Extracto del documento:
Cierto es que este grupo de obras puede encontrar socavones que las hacen descarrilar. La cinta que nos trae hoy aquí no es menos, metiéndose de lleno en jardines frondosos a más no poder como el sistema carcelario, el abuso de poder sistemático y la ‹vendetta› personal desde puestos de autoridad. Sí, la obra no es un manifiesto, y seguramente se pueda criticar su postura y su representación, pero considero que sería juzgar de manera injusta una película que, presiento, pone sus esfuerzos e intereses en otros aspectos. Lo que tenemos aquí, por conflictiva que sea incluso con ciertas visiones mías, es una obra bien construida y quiero comentarla como ello.

Datos mostrados:
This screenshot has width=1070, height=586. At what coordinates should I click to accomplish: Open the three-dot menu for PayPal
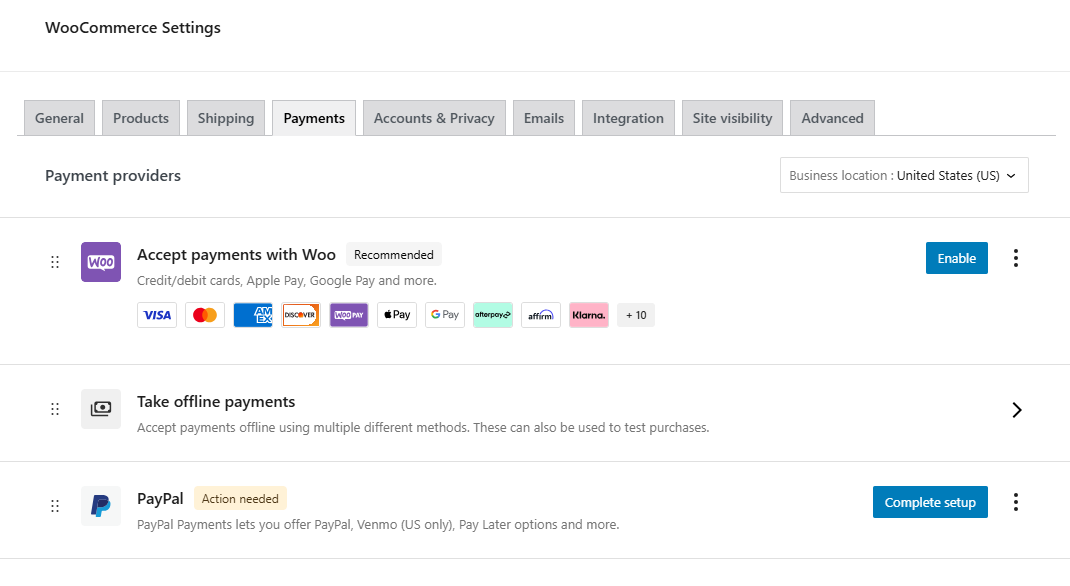pos(1016,502)
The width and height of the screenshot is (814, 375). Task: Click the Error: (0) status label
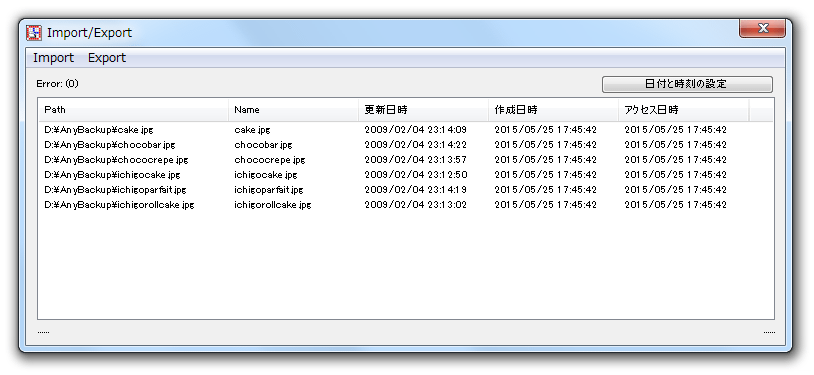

Requisitos de tarea:
(a) Copia del extracto todo el texto que va desde "Cierto es que" hasta "comentarla como ello.".
(b) Traduce al inglés la siguiente oración del extracto: «Lo que tenemos aquí, por conflictiva que sea incluso con ciertas visiones mías, es una obra bien construida y quiero comentarla como ello.»

Lista de soluciones:
(a)
Cierto es que este grupo de obras puede encontrar socavones que las hacen descarrilar. La cinta que nos trae hoy aquí no es menos, metiéndose de lleno en jardines frondosos a más no poder como el sistema carcelario, el abuso de poder sistemático y la ‹vendetta› personal desde puestos de autoridad. Sí, la obra no es un manifiesto, y seguramente se pueda criticar su postura y su representación, pero considero que sería juzgar de manera injusta una película que, presiento, pone sus esfuerzos e intereses en otros aspectos. Lo que tenemos aquí, por conflictiva que sea incluso con ciertas visiones mías, es una obra bien construida y quiero comentarla como ello.

(b) What we have here, however much it may clash even with some of my own views, is a well-constructed work, and I want to discuss it as such.